Tedavüldeki Kitaplar
Necdet Subaşı, birer hikâye tadında kaleme aldığı “Tedâvüldeki Kitaplar”da kendi evreninde dinî bilgi müfredatıyla nasıl karşılaştığını, geçtiği aşamaları, yaşadığı deneyimleri alışık olunmayan bir rahatlıkta okurla paylaşıyor.
Kitapların kendilerine göre bir okuma hikâyesi vardır. Elimize aldığımız kitaplara bazen şöyle bakıp geçeriz. O an aklımızda ne var ya da içinde bulunduğumuz psikoloji neyse kıvılcım çakar, hikmet kendini gösterir, kitapla buluşur okumanın ilk basamağını geçeriz.
Yeşil renkli bir kitabı elime aldım, rafların içinde hemen dikkatimi çekmişti.

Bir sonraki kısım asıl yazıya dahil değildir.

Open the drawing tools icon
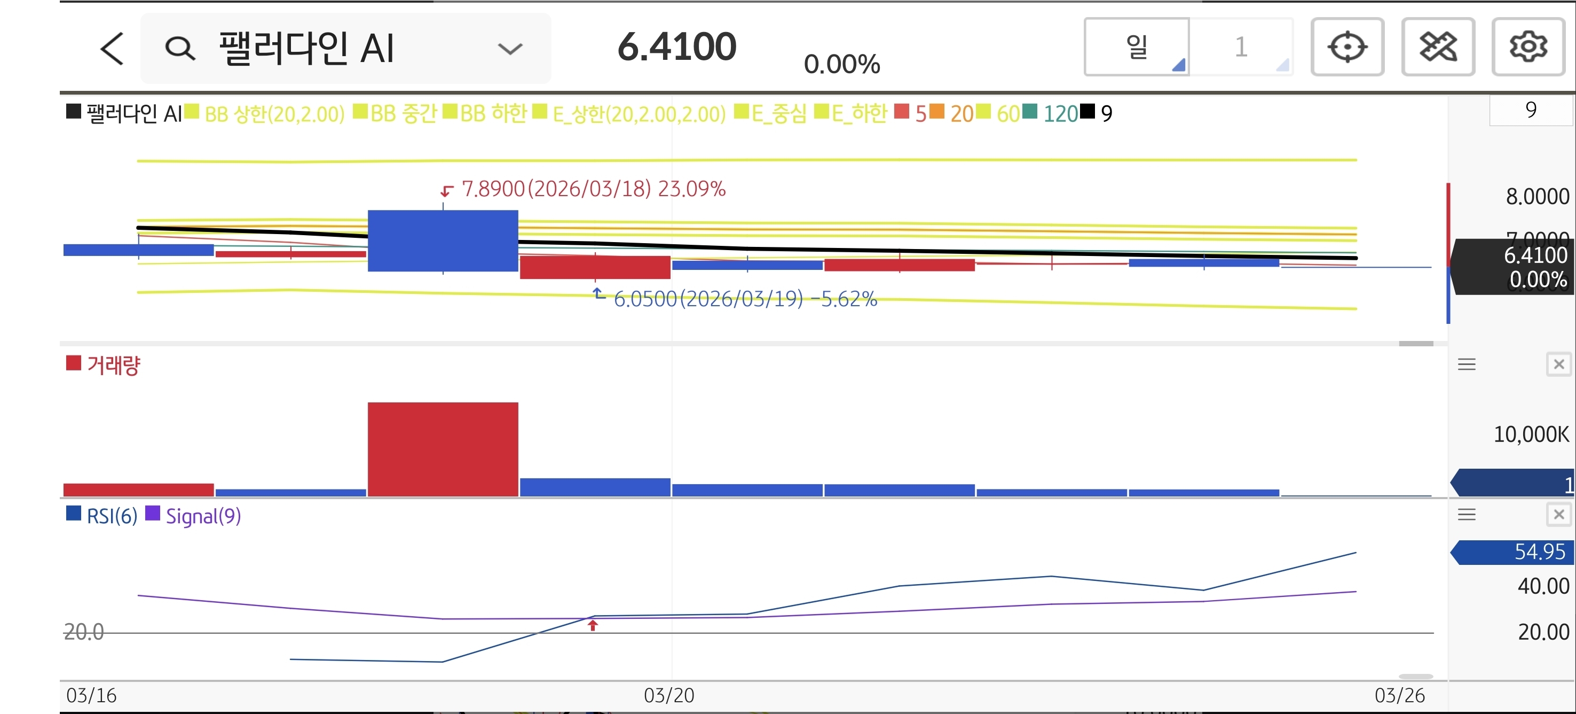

Kufi tarzda bir hüsnü hat, grafik ve mahya yayıncılık logosu, üst tarafta “Tedavüldeki Kitaplar” başlığı okunuyordu. Yazar kimmiş diye kitabı incelerken arka kapakta Necdet Subaşı ismine rastladım. Biyografik metinde Artvin, Erzurum, Van, Muğla, Ankara kentlerini okudum. Rastgele sayfaları karıştırırken, aziz Konya’yı okuyunca olduğum yerde kalakaldım. İlk gördüğüm kentti Konya ve orada 1984/1990 yılları arasında yaşamış ilahiyat tahsilinin naif dünyasına girmiştim.
KİTAP KONYA’YI ANLATIYOR
Necdet Subaşı benim her gün önünden geçtiğim Konya sokaklarını tasvir ediyor, ayrıntılarına kadar bilgiler de veriyordu. “Konya’daydı sanırım; mühendislikte okuyan birkaç öğrencinin açtığı bir kitap evi vardı. Herkese açıktı, ama içeri girmeye korkuyordum. Dükkân bir buluşma noktasıydı. Erdal Hoca bile hatırlamaz, sonradan onların açtığı dükkânla aynı yerdeydi. Avukatlar İşhanı’nın alt katındaydı. Yerini hatırlıyorum ama tabelada ne yazıyordu hatırlamıyorum. Girişte Davet Kitabevi vardı.” (sh.125) Kentin dünyasından hareketle olguları anlatan kitap bırakılabilir mi?
KİTAPTA KİMLER VAR?
Kitabı alıp kimler varmış diye şöyle bir baktım; ne göreyim? Benim kırk yıl boyunca dönüp okuduğum isimler. Kimler mi, buyurun: Hilmi Ziya Ülken, Cemil Meriç, Ali Şafak, Şerif Mardin, Necip Fazıl, Kadir Mısıroğlu, Nezihe Araz, Münevver Ayaşlı, Samiha Ayverdi, Yusuf Ziya Kavakçı, Ruhi Özcan, Seyyid Kutup, Said Nursi, Cengiz Aytmatov, Yavuz Bahadıroğlu, Ahmet Günbay Yıldız, M.Asım Köksal, Rasim Özdenören, Nuri Pakdil, Mehmet Akif Ersoy, Tahir Büyükkörükçü. Bu isimleri de görünce kitabı elimden düşüremez oldum.
BABAMIN NAMAZI
Ülkemiz hakkında ne olup bittiğini yazarın kaleminden şöyle okuyunca bir bilge insanın naif dokunuşlarının düşünce dünyanızı nasıl değiştireceğine şahit olacaksınız. “Babamın Namazı” bölümünü okuyalım: “…Ülkeyi seküleştirmeyi aklına koymuş bir irade, genç ve temiz ülke çocuklarını aydınlanmadan alelacele kopyalanmış bir müfredata dâhil ediyor ve ailelerin dualarıyla oralara doluşan memleket çocuklarını hızla dönüştürüyorlardı. Etrafa biraz dikkat kesilen, olup biteni görebilirdi. Temiz, nezih ve zeki çocukların, evvelemirde tabiatın doğal ritmine kolayca iliştirmeyi başarmış bir epistemolojiden, kendi dinselliklerinin şu ya da şekilde uzaklaştırılması için sıkı bir kopmaya ihtiyaç vardı; gelenekten, kültürden, hayatın kendi özgü ritminden ve bilgi dünyasının işleyişinden. Zor bir süreçti ve şimdi gördüğüm kadarıyla, en ince noktasına kadar detaylandırılmış bir insan yetiştirme programından yara- bere almadan kurtulmak her yiğidin harcı değildi.” (sh.121) İşte bu yüzyılda olup bitenlerin hikâyesi.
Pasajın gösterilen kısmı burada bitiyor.